The SARS-CoV-2 virus has an opportunity to change every time it replicates in a host. Though not all mutations affect the ability of the virus to spread or cause disease, scientists sequence and search for the changes that increase its infectivity. These are uploaded on an open-access genomic database of the Global Initiative on Sharing All Influenza Data (GISAID).
Researchers at the Institute of Bioinformatics and Applied Biotechnology in Bangalore analysed the genomic metadata of GISAID to study if sequencing of SARS-CoV-2 genomes improved over the pandemic, whether the number of SARS-CoV-2 sequenced genomes per 1000 COVID-19 cases (sequencing efficiency) increased with time, and if the sample ‘Collection to Genome Submission Time Lag’ (CSTlag) decreased with time1.
IBAB computational evolutionary microbiologist Gaurav Sharma and his colleagues Utkarsha Mahanta and Gayatri Saberwal compared sequencing in countries of six continents to find that all of them were more efficient in 2021 than in 2020. Interestingly, many Asian countries – Nepal, Maldives, Pakistan, Bahrain, and Israel – showed an almost five-fold increase in sequencing. India and Indonesia slightly improved their SARS-CoV-2 genome surveillance from 1.2 to around 3.5 per 1000 cases, while Singapore went from 27 to 41.
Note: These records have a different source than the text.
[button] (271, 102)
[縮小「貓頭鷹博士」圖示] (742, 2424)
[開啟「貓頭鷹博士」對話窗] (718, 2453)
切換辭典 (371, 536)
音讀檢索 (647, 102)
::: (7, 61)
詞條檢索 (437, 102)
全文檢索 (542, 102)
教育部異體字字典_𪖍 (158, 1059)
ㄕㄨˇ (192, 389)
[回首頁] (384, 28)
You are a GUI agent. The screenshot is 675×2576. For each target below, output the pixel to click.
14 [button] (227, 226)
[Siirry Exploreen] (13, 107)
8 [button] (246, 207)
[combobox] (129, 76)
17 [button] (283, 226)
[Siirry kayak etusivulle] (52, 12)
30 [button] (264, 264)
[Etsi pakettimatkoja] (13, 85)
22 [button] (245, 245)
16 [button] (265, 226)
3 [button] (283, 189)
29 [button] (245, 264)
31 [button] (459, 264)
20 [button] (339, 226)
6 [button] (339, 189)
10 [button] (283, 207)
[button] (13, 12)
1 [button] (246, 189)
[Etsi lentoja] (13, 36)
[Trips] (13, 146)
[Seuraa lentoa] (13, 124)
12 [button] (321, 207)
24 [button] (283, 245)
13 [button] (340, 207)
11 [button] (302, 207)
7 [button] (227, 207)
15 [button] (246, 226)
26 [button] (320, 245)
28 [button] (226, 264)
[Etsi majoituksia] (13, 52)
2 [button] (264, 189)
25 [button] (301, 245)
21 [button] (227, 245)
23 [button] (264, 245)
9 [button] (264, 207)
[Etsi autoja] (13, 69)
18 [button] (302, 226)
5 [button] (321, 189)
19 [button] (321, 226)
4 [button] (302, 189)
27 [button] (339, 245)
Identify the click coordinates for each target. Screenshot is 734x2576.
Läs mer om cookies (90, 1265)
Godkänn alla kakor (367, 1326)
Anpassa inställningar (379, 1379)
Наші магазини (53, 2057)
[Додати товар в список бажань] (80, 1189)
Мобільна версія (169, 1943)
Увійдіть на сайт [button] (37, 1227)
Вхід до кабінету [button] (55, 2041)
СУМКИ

Number of sequences per 1000 cases in various countries in 2020 and 2021
Country |
2020 |
2021 |
---|---|---|
USA |
9.37 |
42.85 |
UK |
72.13 |
122.42 |
Germany |
5.68 |
48.70 |
France |
5.69 |
13.13 |
Sweden |
6.35 |
103.46 |
Croatia |
0.57 |
27.18 |
Ghana |
4.86 |
20.91 |
South Africa |
6.14 |
8.60 |
Nepal |
0.07 |
1.56 |
Maldives |
1.38 |
9.62 |
Pakistan |
0.32 |
1.79 |
Bahrain |
1.62 |
8.91 |
Israel |
4.26 |
22.50 |
India |
1.20 |
3.32 |
Indonesia |
1.18 |
3.57 |
Nigeria |
4.60 |
21.93 |
Singapore |
27 |
41 |
Some other studies also proved the positive impact of genome sequencing. One demonstrated that patients infected with SARS-CoV-2 strains containing the D614G mutation in the gene, that encodes for the spike protein, had higher viral loads in the upper respiratory tract2. Another reported that this mutation caused a conformational shift of the spike protein toward a state that allowed for more efficient binding with the receptor of host cells3.
Characterization of the D614G variant allowed scientists to better understand viral entry mechanisms, which could then lead to the development of therapeutic agents or vaccines that effectively block SARS-CoV-2 infection.
Such sequence information is useful for computational tools that design therapeutic interventions based on small molecules, says Rakesh K. Mishra, a geneticist and director at the Tata Institute for Genetics and Society in Bengaluru.
Some SARS-CoV-2 variants evolved and then disappeared immediately while others with key mutations adapted well, enabling their rapid spread. One such variant was Omicron which contained multiple mutations and was seen to have higher transmissibility and reinfection risk in comparison to other variants of concern4.
“Genome sequencing allows us to know what variants are circulating in the population,” says Shahid Jameel, a virologist and a fellow of the Green Templeton College at the University of Oxford, UK. “Pursued at a reasonable frequency, it allows the public health system to know which variants are emerging in the population,” he told Nature India. Knowing each variant’s unique transmission and immune evasion properties allows public health systems to respond better, Jameel says.
Sharing sequencing data with researchers also has implications for vaccine design and the use of monoclonal antibodies for treatment, according to virologist Chitra Pattabiraman, formerly at the National Institute of Mental Health and Neurosciences in Bengaluru. Alongside sequencing, it is important to submit the sequenced data to GISAID at the earliest, she says. “It is the speediest way to help track and control the spread and transmission of emerging variants.”
Analysing nearly 7 million SARS-CoV-2 samples submitted by 208 countries to GISAID, the IBAB team found that CSTlag – the time between identifying mutations and submitting them – reduced on an average from 85 days in 2020 to 19 days in 2021, meaning each sequence was submitted 78% more rapidly by 2021.
The US has sharply improved its CSTlag from 156 to 23, the UK from 26 to 9 days, and Germany from 196 to 15 days. India is at tenth place in this list having improved its CSTlag from 159 in 2020 to 66 days in 2021 – a 58% reduction in the time gap between identifying a sequence and submitting it.
“Sometimes the research based on a sequenced genome can miss something. Once it is part of the GISAID, other researchers can identify those missing mutations or variants or other important information,” Sharma said.